DSCN0029Tras la esplendorosa jornada de colorido y bullicio  del Domingo de Ramos, el  Lunes Santo puso el contrapunto al recorrer las calles un desfile procesional en el que resalta el silencio y la sobriedad que ofrecen los nazarenos y único paso de la Hermandad de la Caridad.  Desde la iglesia del Beato Nicolás, en el Cerro Crespo, partía la silente comita pasadas las 9 de la noche, con la novedad de llevar una representación de nazarenos de  la Hermandad de la Caridad de la vecina localidad de La Rambla, como señal de hermanamiento entre ambas cofradías.

En la línea de esta hermandad, fue ejemplar el orden y silencio que ofrece su cuerpo de nazarenos, que aunque no muy numeroso, sí constituye un ejemplo a seguir.

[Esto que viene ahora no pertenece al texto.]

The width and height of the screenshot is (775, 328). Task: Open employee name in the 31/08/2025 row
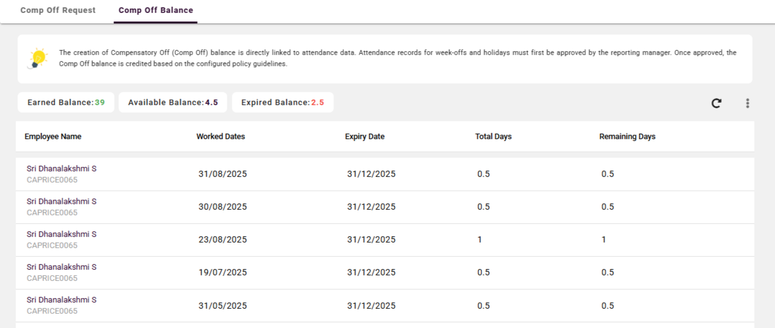coord(61,169)
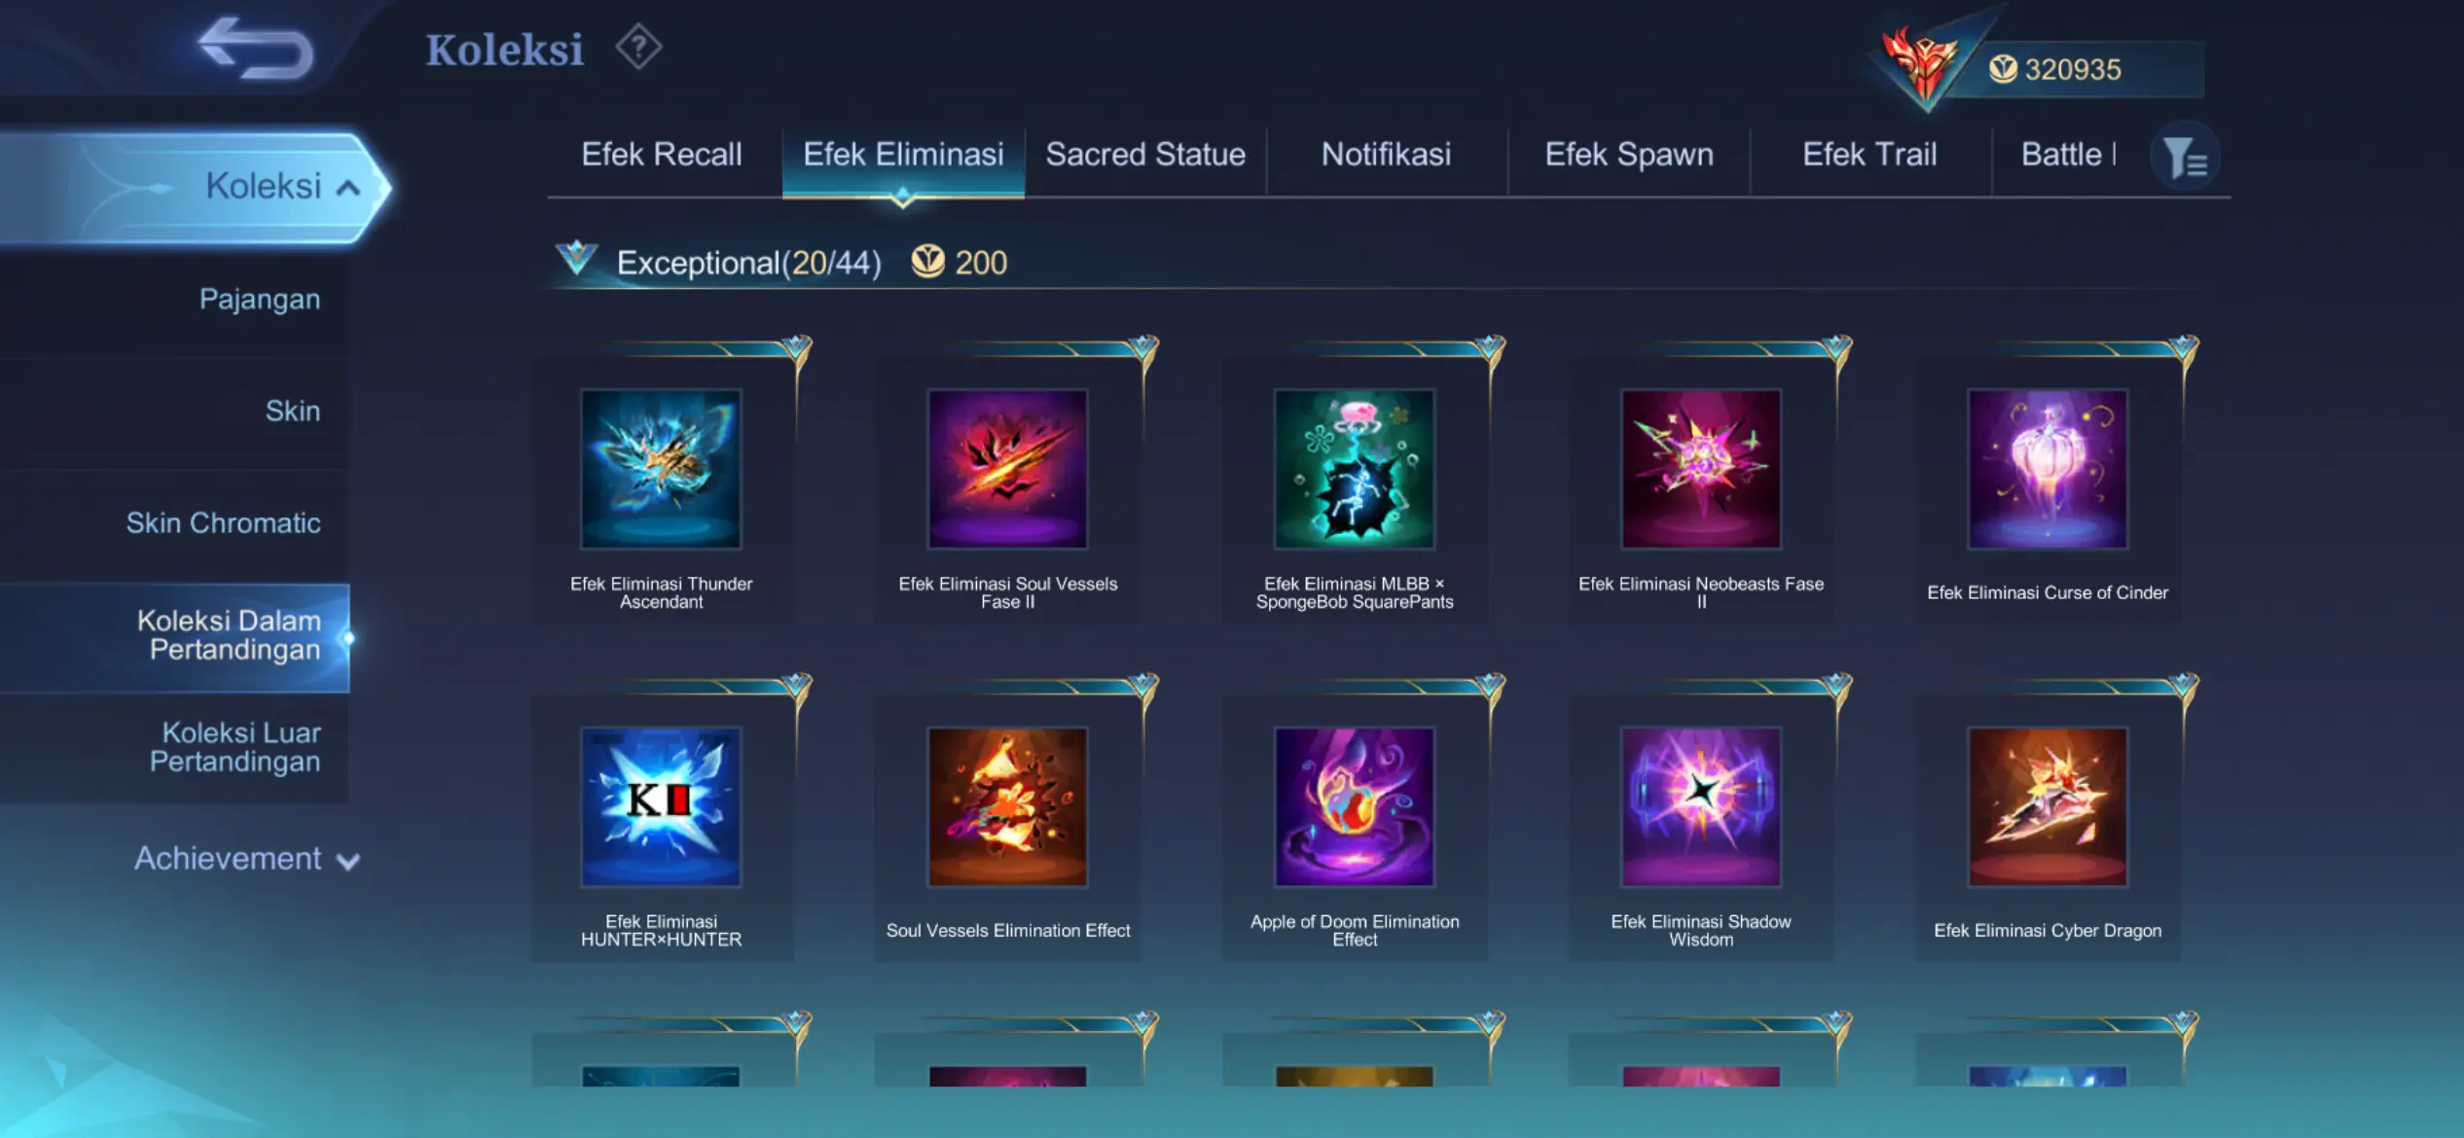This screenshot has height=1138, width=2464.
Task: Expand the Achievement sidebar section
Action: [x=247, y=859]
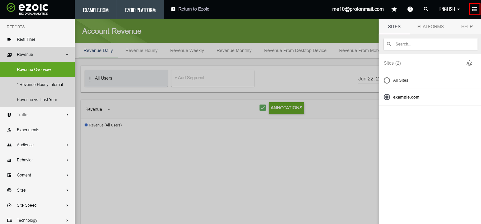This screenshot has width=481, height=224.
Task: Click the favorites star icon
Action: tap(394, 9)
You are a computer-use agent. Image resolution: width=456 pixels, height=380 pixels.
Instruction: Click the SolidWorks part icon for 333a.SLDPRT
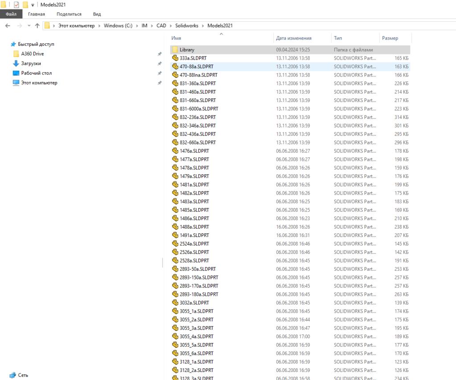tap(175, 58)
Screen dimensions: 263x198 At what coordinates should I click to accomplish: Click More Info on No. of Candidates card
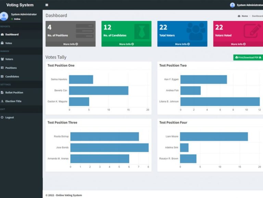(x=126, y=44)
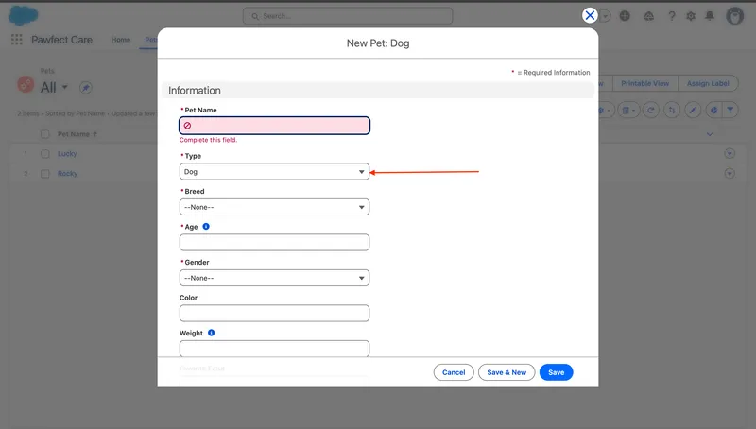The height and width of the screenshot is (429, 756).
Task: Tick the checkbox for Lucky row
Action: coord(44,153)
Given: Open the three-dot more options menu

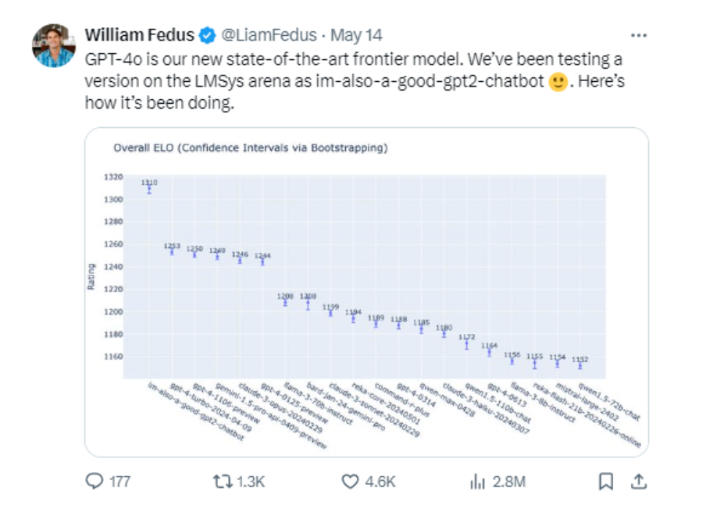Looking at the screenshot, I should (639, 36).
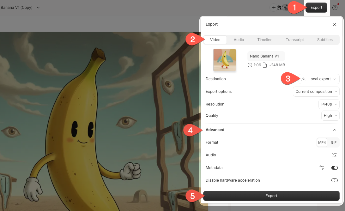Enable the Disable hardware acceleration toggle
The image size is (345, 211).
click(334, 180)
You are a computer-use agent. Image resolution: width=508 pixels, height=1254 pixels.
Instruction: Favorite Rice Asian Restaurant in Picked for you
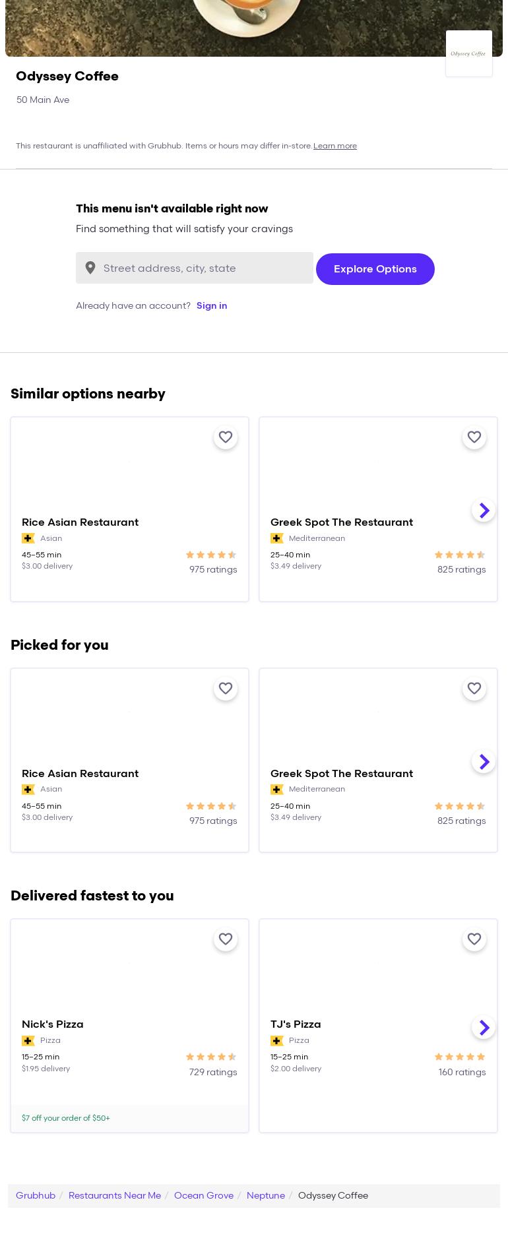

La alta temperatura de la noche obligó incluso a arremangar en algunos momentos las gualdrapas del trono, para aliviar a los costaleros.

Numerosas personas alumbraron tras el paso de este singular Misterio, en el que se ve a Jesús Cautivo seguido de cerca de la Virgen de la Concepción y San Juan Evangelista. Además de la salida y recogida, el trascurrir de la cofradía por la barriada del Cerro Crespo, y sobre toda la empinada  bajada a la calle Saladilla, constituyeron un año más los puntos neurálgicos de esta procesión.